NHL-Playoffs

Kanadisches Derby mit Schweizer Beteiligung

Jonas Hiller (rechts) kämpft in den Playoffs mit Calgary um den Stanley Cup.

Jonas Hiller (rechts) kämpft in den Playoffs mit Calgary um den Stanley Cup.

Sieben «Eisgenossen» haben sich mit ihren Mannschaften für die Playoffs qualifiziert. Zwischen Vancouver und Calgary kommt es sogar zu einem kleinen Schweizer Derby. Kevin Fiala wurde derweil von Nashville in die NHL zurückgeholt.

Der aussichtsreichste Titelkandidat ist – zumindest auf dem Papier – Roman Josi. Der Starverteidiger der Nashville Predators hat mit seinem Team in der Qualifikation überzeugt. Die Raubtiere verfügen mit Pekka Rinne über einen der besten Torhüter. Das Verteidiger-Duo Josi/Weber sucht ligaweit seinesgleichen. Nach seiner Rückversetzung gehört auch Kevin Fiala wieder zum Kader.

Knackpunkt könnte die mangelnde Durchschlagskraft der Offensivabteilung sein. Zumal den «Preds» in den letzten Wochen ein wenig der Schnauf ausging. Die Formkurve zeigte bedrohlich nach unten. Nashville gehörte zuletzt zu den schwächsten Teams der Liga. Und der Erstrundengegner Chicago Blackhawks ist ein harter Brocken.

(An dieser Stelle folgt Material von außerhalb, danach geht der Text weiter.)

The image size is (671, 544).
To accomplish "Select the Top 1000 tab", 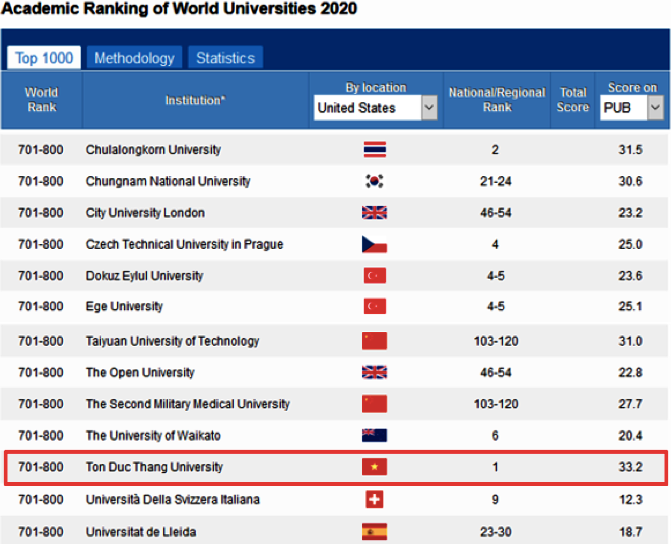I will [44, 58].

Die Calgary Flames sind das Überraschungsteam und gleichzeitig der grösste Aussenseiter unter den Playoff-Teilnehmern. Auf eine Playoff-Teilnahme der Kanadier hätten im vergangenen Herbst nur unverbesserliche Optimisten gesetzt. Doch das Team von Ex-ZSC-Lions-Meistertrainer Bob Hartley liess die Zweifler und Skeptiker mit konstant guten Leistungen verstummen.

Diaz im Aufwind

Zuletzt spielte sich auch der Schweizer Goalie der «Flammen», Jonas Hiller, wieder in den Vordergrund. Nachdem er zwischenzeitlich seine Vormachtstellung im Tor an den Finnen Karri Rämö verloren hatte, meldete sich der Appenzeller mit starken Auftritten zurück. Dasselbe gilt auch für Raphael Diaz. Der Schweizer fristete monatelang ein Dasein als Lückenbüsser.

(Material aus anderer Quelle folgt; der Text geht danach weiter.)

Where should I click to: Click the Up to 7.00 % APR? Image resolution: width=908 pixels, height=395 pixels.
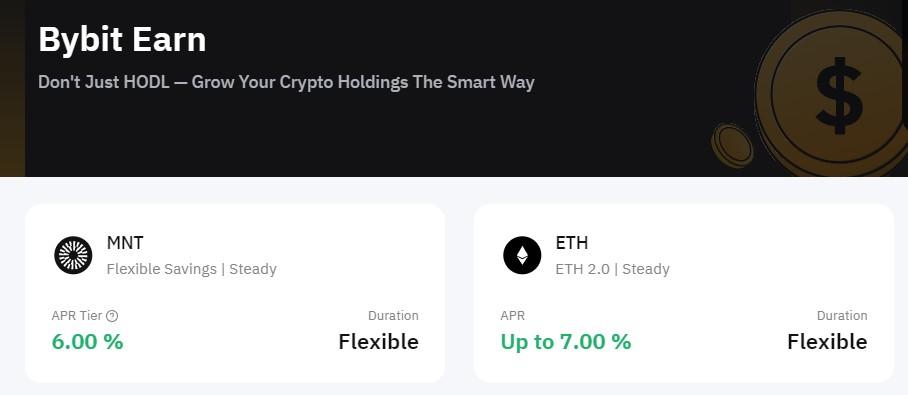(566, 341)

Nach der Verletzung von Captain Mark Giordano rückte er in der Hierarchie nach oben und avancierte zum Stammspieler. Dennoch ist es alles andere als sicher, ob der Zuger zum Playoff-Auftakt auf dem Eis stehen wird: Er verpasste die letzten Qualifikationsspiele mit einer (unbekannten) Verletzung.

Dass die Flames in der ersten Runde ausgerechnet auf die Vancouver Canucks treffen, macht die Geschichte aus Schweizer Sicht doppelt interessant: Bei Vancouver gehören Luca Sbisa und Yannick Weber seit geraumer Zeit zum Stammpersonal in der Verteidigung. Weber entwickelte sich zu einem gefährlichen Offensivverteidiger und erzielte mit 11 Toren und 10 Assists Karriere-Höchstwerte. Er profitierte am meisten von der Verletzungswelle, die die Canucks in der Verteidigung erfasste.

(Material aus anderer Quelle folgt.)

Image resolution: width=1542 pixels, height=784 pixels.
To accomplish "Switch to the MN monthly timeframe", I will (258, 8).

Überraschungsteam Minnesota?

Sbisa erkämpfte sich mit seinen Auftritten einen neuen, mit total 10,8 Millionen US-Dollar dotierten Dreijahresvertrag. Die Canucks gehören – wie die Flames – nicht zum Kreis der engsten Titelfavoriten. Aber eine der beiden Mannschaften wird sicher die erste Runde überstehen. Damit steht auch fest, dass sich der Schweizer Nationaltrainer Glen Hanlon auf mögliche WM-Verstärkungen aus Nordamerika freuen kann.

Zum Kreis der Titelanwärter muss man sicher die Minnesota Wild rechnen, auch wenn Erstrundengegner St. Louis zu den stärksten NHL-Teams gehört. Die Mannschaft von Nino Niederreiter schaffte es, sich in der ultrakompetitiven Central Division für die Playoffs zu qualifizieren.

Niederreiter spielte im Kollektiv der «Wilden» neben den Stars Parise, Koivu und Vanek eine sehr gute Rolle und erreichte mit 24 Treffern einen persönlichen Bestwert, verletzte sich aber kürzlich am Fuss. Einem Einsatz in den Playoffs sollte allerdings nichts im Wege stehen.